As a Unified Network for Multiple Tasks, YOLOR is based on the unified network which is a combination of explicit and implicit knowledge approaches.
Unified network architecture (source)
Explicit knowledge is normal or conscious learning. Implicit learning on the other hand is one performed subconsciously (from experience).
Combining these two technics, YOLOR is able to create a more robust architecture based on three processes: (1) feature alignment, (2) prediction alignment for object detection, and (3) canonical representation for multi-task learning
1- Prediction alignment
This approach introduces an implicit representation into the feature map of every feature pyramid network (FPN), which improves the precision by about 0.5%.
2- Prediction refinement for object detection
The model predictions are refined by adding implicit representation to the output layers of the network.

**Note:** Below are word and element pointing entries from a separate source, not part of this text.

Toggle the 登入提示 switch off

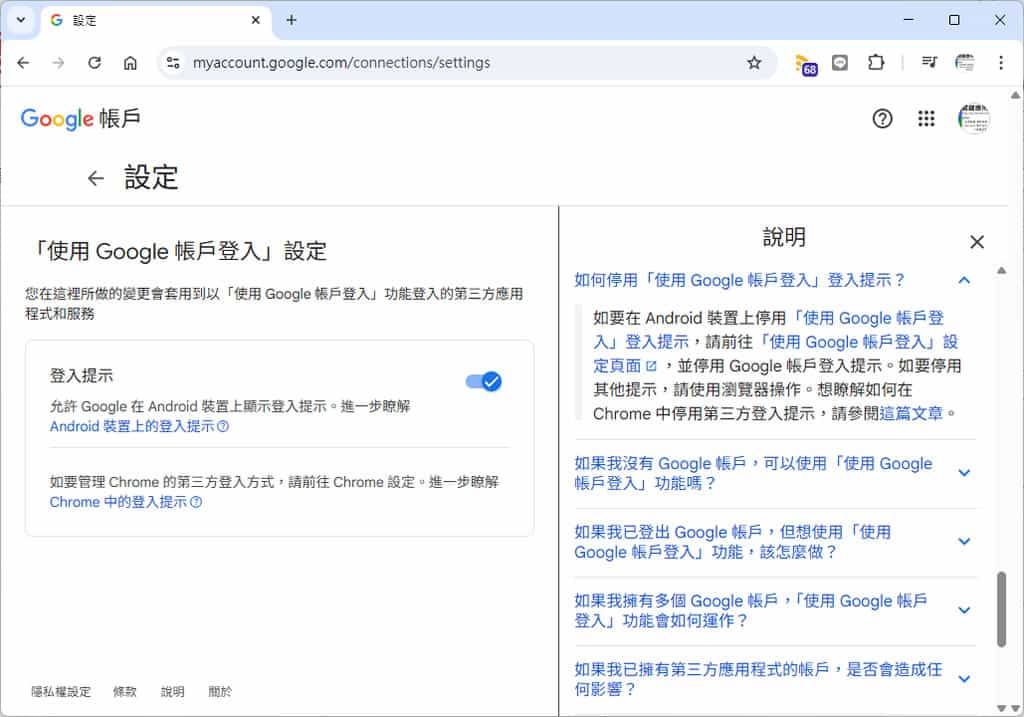tap(483, 381)
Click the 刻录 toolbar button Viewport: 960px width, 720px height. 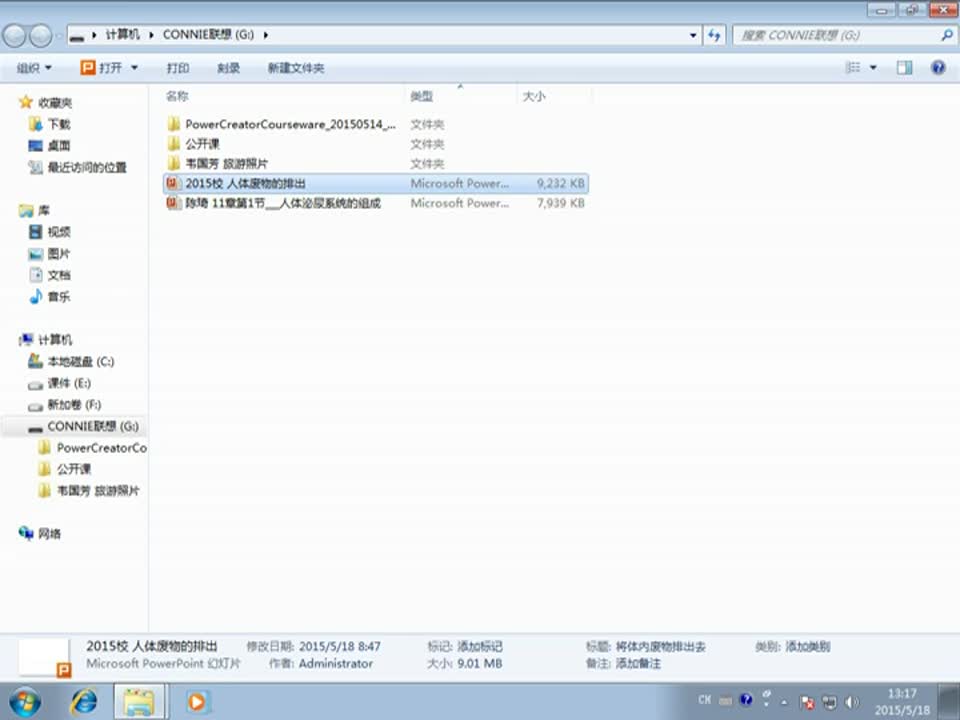228,68
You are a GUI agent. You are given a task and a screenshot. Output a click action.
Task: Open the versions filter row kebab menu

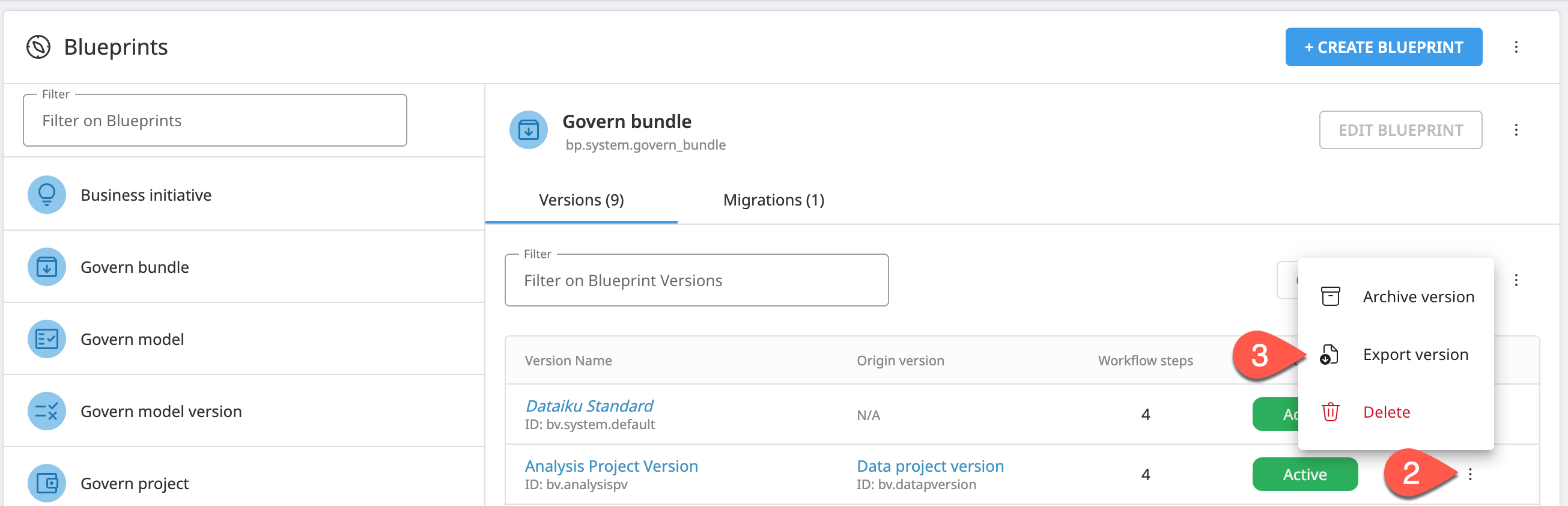[x=1516, y=280]
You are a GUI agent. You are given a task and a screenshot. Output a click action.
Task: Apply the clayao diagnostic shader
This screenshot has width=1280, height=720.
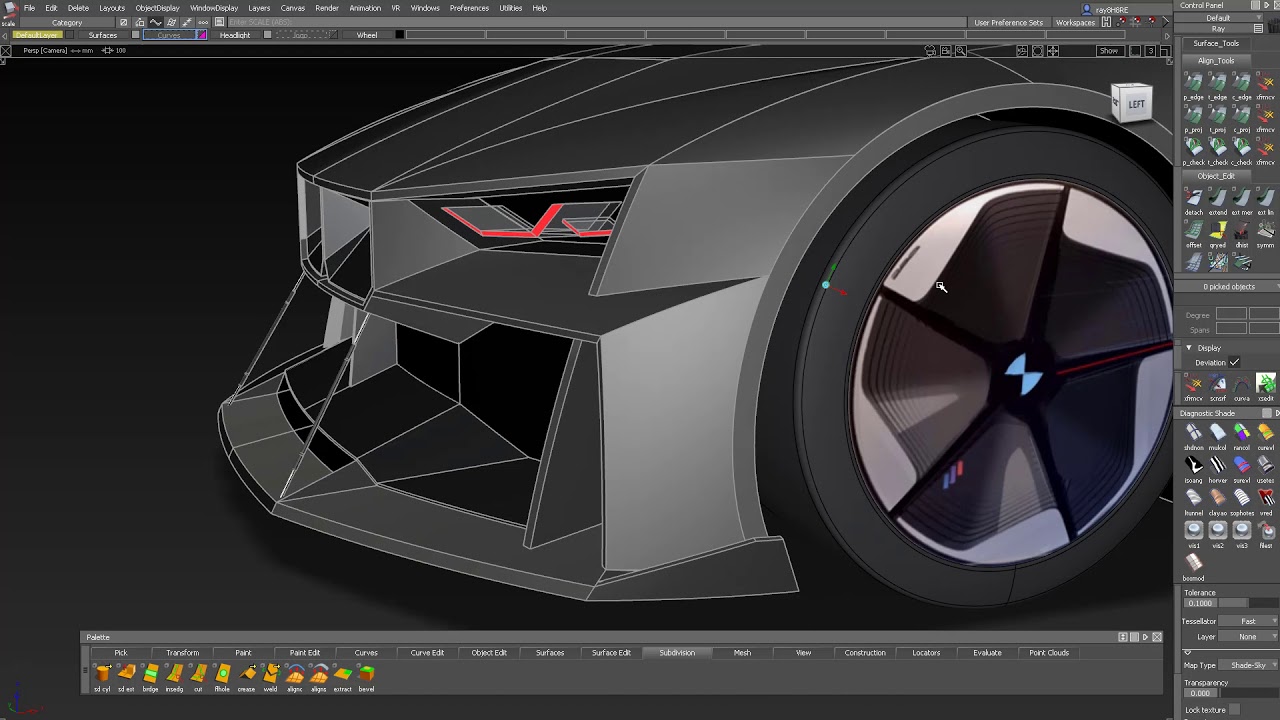[x=1217, y=498]
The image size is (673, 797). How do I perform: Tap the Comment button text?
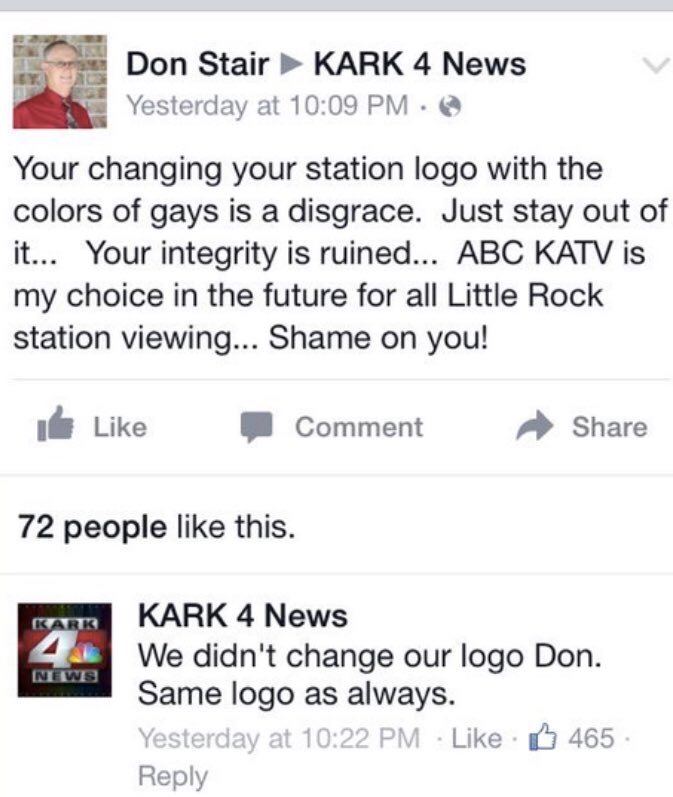click(359, 427)
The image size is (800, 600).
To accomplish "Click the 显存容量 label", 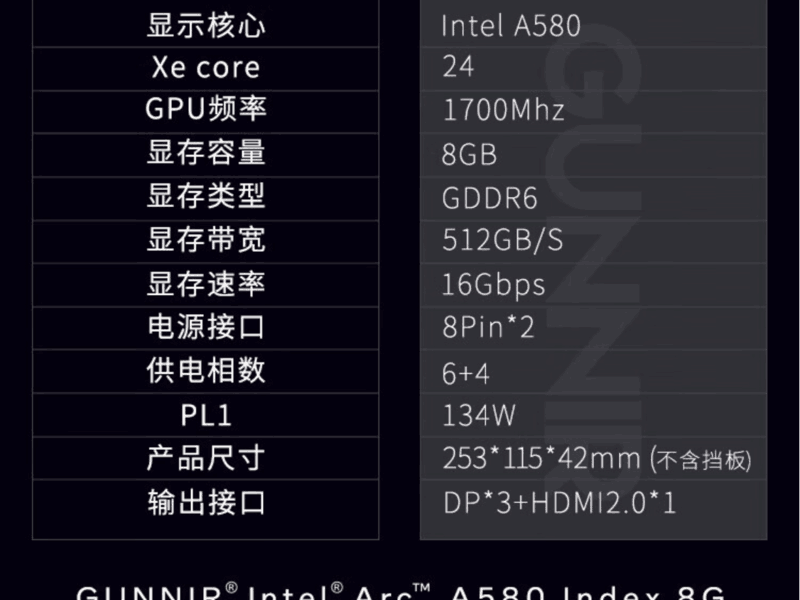I will tap(206, 152).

3- Canonical representation for multi-task learning
Performing multi-task training requires the execution of the joint optimization on the loss function shared across all the tasks. This process can decrease the overall performance of the model, and this issue can be mitigated with the integration of the canonical representation during the model training.
From the following graphic, we can observe that YOLOR achieved on the MS COCO data state-of-the-art inference speed compared to other models.
YOLOR performance vs. YOLOv4 and other models (source)
YOLOX — Exceeding YOLO Series in 2021
This uses a baseline that is a modified version of YOLOv3, with Darknet-53 as its backbone.
Published in the paper Exceeding YOLO Series in 2021, YOLOX brings to the table the following four key characteristics to create a better model compared to the older versions.
1- An efficient decoupled head
The coupled head used in the previous YOLO versions is shown to reduce the models’ performance. YOLOX uses a decoupled instead, which allows separating classification and localization tasks, thus increasing the performance of the model.
2- Robust data augmentation
Integration of Mosaic and MixUp into the data augmentation approach considerably increased YOLOX’s performance.
3- An anchor-free system
Anchor-based algorithms perform clustering under the hood, which increases the inference time. Removing the anchor mechanism in YOLOX reduced the number of predictions per image, and significantly improved inference time.
4- SimOTA for label assignment
Instead of using the intersection of union (IoU) approach, the author introduced SimOTA, a more robust label assignment strategy that achieves state-of-the-art results by not only reducing the training time but also avoiding extra hyperparameter issues. In addition to that, it improved the detection mAP by 3%.
YOLOv5
YOLOv5, compared to other versions, does not have a published research paper, and it is the first version of YOLO to be implemented in Pytorch, rather than Darknet.
Released by Glenn Jocher in June 2020, YOLOv5, similarly to YOLOv4, uses CSPDarknet53 as the backbone of its architecture. The release includes five different model sizes: YOLOv5s (smallest), YOLOv5m, YOLOv5l, and YOLOv5x (largest).
One of the major improvements in YOLOv5 architecture is the integration of the Focus layer, represented by a single layer, which is created by replacing the first three layers of YOLOv3. This integration reduced the number of layers, and number of parameters and also increased both forward and backward speed without any major impact on the mAP.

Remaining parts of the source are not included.